Visages et figures de la Belgique

Marc QUAGHEBEUR, Belgiques, Ker, coll. « Belgiques », 2022, 108 p., 12 € / ePub : 5,99 €, ISBN : 9782875863300

quaghebeur belgiquesProfitant du climat humide quoiqu’ensoleillé que nous promettait la venue de l’automne, les éditions Ker propulsent sur les tables des libraires une nouvelle pièce de la collection « Belgiques ». C’est Marc Quaghebeur qui en signe le dix-neuvième recueil de nouvelles. Comme Rose-Marie François, Laurent Demoulin, Colette Nys-Mazure avant lui – pour ne citer qu’un échantillon restreint – il applique habilement la consigne de dresser un « portrait en mosaïque de la Belgique » afin de livrer dans un tableau impressionniste le reflet d’une Belgique : la sienne.

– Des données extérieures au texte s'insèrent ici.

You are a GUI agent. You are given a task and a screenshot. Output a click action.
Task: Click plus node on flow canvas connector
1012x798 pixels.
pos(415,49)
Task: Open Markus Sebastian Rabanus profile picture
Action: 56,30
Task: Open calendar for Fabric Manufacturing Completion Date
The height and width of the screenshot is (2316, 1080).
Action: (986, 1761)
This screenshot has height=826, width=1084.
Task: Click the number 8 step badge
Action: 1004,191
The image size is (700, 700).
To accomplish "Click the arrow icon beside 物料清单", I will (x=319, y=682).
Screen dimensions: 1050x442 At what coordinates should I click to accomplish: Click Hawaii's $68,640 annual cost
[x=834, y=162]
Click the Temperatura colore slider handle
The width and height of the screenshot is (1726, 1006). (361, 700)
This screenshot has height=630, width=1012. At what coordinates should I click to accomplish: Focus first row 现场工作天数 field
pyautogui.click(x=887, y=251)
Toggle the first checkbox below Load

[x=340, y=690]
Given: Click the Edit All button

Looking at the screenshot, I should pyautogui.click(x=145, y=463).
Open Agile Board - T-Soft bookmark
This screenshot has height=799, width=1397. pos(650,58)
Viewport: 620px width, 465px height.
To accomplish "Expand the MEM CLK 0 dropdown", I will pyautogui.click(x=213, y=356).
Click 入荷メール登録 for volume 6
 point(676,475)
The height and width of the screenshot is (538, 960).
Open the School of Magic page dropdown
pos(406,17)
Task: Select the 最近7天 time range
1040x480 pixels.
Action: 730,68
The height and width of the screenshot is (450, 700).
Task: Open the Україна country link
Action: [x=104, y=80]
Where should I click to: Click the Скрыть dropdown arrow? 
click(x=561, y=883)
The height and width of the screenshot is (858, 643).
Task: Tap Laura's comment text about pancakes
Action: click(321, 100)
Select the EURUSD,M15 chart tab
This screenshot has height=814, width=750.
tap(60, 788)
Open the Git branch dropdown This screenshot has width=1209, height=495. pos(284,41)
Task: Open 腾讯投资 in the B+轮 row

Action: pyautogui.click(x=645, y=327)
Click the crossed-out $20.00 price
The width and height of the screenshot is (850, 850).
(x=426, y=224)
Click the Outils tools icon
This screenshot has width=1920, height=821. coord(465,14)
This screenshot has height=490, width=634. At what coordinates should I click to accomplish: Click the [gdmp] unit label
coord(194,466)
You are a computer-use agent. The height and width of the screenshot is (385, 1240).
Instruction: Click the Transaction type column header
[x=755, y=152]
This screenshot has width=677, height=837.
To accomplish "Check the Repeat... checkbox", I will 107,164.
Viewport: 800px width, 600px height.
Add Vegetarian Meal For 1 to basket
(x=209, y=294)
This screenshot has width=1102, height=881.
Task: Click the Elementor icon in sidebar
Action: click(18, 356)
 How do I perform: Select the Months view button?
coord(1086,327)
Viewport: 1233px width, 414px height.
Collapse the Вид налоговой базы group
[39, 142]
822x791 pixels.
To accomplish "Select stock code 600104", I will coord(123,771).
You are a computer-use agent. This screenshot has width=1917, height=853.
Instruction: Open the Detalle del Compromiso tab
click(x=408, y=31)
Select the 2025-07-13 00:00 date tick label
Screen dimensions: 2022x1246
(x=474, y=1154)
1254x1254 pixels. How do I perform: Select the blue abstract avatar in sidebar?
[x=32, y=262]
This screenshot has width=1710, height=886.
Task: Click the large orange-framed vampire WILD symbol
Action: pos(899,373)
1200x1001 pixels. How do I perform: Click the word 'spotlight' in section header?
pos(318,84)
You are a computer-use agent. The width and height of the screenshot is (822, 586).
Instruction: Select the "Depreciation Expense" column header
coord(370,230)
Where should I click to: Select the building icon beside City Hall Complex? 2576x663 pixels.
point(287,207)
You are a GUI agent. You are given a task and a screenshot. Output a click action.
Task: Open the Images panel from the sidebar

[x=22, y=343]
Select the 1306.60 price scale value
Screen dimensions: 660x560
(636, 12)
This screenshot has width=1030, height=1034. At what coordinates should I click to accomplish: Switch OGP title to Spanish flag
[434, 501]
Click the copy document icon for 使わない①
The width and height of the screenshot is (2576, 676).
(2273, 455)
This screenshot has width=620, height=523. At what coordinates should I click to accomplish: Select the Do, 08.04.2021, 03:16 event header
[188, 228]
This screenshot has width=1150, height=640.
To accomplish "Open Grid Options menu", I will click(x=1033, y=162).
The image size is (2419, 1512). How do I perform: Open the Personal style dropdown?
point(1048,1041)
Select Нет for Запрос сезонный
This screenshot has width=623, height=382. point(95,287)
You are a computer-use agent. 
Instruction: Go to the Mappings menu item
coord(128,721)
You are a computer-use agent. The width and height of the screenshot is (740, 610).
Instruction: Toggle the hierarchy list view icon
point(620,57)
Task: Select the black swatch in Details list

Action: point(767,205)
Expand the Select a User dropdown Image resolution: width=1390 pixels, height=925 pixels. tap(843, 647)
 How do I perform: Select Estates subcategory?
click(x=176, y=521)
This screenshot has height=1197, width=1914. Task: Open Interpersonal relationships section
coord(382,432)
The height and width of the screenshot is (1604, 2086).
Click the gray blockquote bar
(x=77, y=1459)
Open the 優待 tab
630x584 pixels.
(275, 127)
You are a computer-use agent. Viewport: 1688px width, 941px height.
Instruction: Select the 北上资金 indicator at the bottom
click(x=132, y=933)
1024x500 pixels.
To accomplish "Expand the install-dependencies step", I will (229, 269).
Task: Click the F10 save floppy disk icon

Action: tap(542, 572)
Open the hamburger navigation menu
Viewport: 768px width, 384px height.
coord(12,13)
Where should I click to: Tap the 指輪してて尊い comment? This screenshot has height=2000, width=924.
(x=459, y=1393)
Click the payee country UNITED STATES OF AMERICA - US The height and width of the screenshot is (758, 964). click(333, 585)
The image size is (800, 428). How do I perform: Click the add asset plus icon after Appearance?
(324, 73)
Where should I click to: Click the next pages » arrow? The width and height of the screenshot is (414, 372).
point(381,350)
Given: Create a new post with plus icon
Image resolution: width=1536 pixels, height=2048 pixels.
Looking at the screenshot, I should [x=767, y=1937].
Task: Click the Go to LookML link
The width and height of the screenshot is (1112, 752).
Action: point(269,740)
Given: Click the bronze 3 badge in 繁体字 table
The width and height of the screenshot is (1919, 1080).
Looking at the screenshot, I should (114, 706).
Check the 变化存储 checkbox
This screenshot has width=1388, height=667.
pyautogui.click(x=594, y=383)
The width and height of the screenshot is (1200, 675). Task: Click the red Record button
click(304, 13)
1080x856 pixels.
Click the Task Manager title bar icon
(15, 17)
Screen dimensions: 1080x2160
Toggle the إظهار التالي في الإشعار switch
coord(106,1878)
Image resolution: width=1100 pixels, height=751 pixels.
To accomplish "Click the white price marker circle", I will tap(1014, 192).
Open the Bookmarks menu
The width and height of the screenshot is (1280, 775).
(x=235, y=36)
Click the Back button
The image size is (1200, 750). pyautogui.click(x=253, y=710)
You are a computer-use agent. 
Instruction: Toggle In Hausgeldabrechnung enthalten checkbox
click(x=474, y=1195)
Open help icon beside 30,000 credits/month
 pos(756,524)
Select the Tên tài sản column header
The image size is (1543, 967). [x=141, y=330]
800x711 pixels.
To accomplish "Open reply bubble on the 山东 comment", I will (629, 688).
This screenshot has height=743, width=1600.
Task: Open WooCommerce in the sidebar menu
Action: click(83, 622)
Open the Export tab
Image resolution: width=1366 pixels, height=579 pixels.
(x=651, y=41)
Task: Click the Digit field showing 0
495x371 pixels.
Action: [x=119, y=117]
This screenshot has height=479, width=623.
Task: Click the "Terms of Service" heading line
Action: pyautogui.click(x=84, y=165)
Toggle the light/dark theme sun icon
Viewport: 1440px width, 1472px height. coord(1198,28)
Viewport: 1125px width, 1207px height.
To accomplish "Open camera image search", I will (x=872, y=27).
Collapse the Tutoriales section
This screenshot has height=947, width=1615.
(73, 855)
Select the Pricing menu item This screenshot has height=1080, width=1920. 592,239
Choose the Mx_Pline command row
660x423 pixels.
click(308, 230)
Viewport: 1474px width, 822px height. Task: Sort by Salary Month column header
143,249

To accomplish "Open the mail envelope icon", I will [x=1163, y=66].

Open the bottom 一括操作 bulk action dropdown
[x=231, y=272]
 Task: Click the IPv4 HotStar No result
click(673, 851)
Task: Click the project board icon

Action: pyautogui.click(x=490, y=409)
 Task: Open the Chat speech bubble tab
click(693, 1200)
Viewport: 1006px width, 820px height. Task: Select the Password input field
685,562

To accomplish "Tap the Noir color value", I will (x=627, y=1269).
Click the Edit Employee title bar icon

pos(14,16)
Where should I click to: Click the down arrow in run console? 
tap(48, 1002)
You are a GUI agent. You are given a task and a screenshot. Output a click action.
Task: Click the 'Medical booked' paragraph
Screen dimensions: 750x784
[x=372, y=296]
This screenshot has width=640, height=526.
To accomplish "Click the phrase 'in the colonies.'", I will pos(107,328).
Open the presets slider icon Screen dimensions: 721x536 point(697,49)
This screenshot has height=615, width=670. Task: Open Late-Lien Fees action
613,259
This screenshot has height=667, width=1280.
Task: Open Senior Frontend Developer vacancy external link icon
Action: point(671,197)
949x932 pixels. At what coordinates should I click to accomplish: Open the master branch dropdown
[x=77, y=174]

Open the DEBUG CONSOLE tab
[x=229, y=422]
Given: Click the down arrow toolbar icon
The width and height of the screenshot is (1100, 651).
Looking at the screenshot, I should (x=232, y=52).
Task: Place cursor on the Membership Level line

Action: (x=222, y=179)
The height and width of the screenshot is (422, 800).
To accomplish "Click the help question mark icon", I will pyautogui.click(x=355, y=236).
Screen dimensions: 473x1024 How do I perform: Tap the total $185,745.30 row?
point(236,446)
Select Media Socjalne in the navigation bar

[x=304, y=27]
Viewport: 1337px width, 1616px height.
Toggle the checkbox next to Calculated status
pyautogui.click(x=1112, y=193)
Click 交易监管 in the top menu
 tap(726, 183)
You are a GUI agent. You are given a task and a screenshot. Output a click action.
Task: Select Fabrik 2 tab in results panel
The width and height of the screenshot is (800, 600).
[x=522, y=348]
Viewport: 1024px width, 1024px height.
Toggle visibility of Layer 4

La Belgique de celui qui a voué sa vie à la littérature francophone de Belgique semble ne vouloir se laisser découvrir qu’au travers de figures des champs littéraire et artistique du pays. L’ombre d’Abraham esquisse le portrait de Sarah Kaliski (1941-2010) ; Tant de haine nous raconte le dévouement au théâtre et à la recherche de Michèle Fabien (1945-1999) ainsi que sa fascination pour le travail de Pierre Mertens ; Les lisières de l’infini conte l’impertinence du poète Jean-Claude Pirotte (1939-2014). L’empereur Charles Quint prend également la parole dans Avant que le soleil ne se couche. D’autres figures, apparemment anonymes, voient pourtant leur vie décortiquée et leur personnalité exhibée avec tendresse dans Bruxelles… Bruxelles…, On l’appelait meringue, Passés les sables et L’un et l’autre. Aussi apparait-il clairement que chacune des pierres de la mosaïque composée par Marc Quaghebeur est de nature identique. Chaque personnalité provient du territoire de Belgique ou l’occupe. Mystérieuses, elles brillent par la force de leur caractère et la fatalité du destin qui les attend. Enfants d’une époque, elles en portent la marque et les séquelles : l’originalité se découvre au départ des conventions.

Partant de l’humain, sur le ton du biographe ou du guide touristique, Marc Quaghebeur décrit donc les fils qui nouent et qui opposent l’individu à ce qui le dépasse et le contient : la société, ses convenances et ses mœurs, sa culture, l’Histoire. Cette dernière a laissé une empreinte particulièrement tenace dans la vie de la plupart de celles et ceux qui ont retenu l’attention de l’auteur. Par exemple, dans L’ombre d’Abraham, on lira, adressé à Sarah Kaliski dans un langage sobre et rigoureux :

Tu as trois ans lorsque votre père disparait à Auschwitz. Un an lorsqu’il cache ses plus jeunes enfants dans des familles chrétiennes, après la rafle du 3 septembre 1941 à Anderlecht. On vous a prévenu à temps. Lui refusa toujours de se cacher.
Impalpable et omniprésent, dépourvu de gestes, de visage, il ne cesse de t’appeler. On ne peut rien comprendre à la tendresse nostalgique de ton œuvre sans se souvenir de cette absence, de sa présence. Tu la celais, tu la vivais, tu n’as pas cessé de la métamorphoser.

La nostalgie d’un autre temps, les habitudes qui demeurent, le temps présent qui suit malgré tout son cours sont autant de marqueurs de la dualité de l’individu et de l’Histoire (dans On l’appelait meringue, on pourra lire : « Les années d’occupation l’ont marquée. Sans doute ont-elles modifié son chemin. Le séjour en Hollande prévu pour l’automne 1940 demeura forcément lettre morte. Elle n’a donc jamais quitté la Ville. Elle lui suffit »).

Choisissant d’appliquer sur la Belgique le philtre de diverses subjectivités, Marc Quaghebeur explore plusieurs siècles de vies. En allant plus loin, l’on s’aperçoit que chacune de ces individualités, que chacun des lieux, que chacune des œuvres citées renvoient à l’une des facettes de l’auteur. Dans quelques-unes de ses notes biographiques, l’on trouve des références, précisément, à son amitié avec Sarah Kaliski, Michèle Fabien et Jean-Claude Pirotte, à sa découverte du château de Charles Quint à Yuste, aux nombreux textes qu’il a déjà écrits autour de cette figure.

L’ensemble de son Belgiques compose un intéressant jeu de piste autour de fragments de l’identité de l’auteur, comme pour nous confirmer qu’un pays est avant tout fait de ceux qui l’habitent.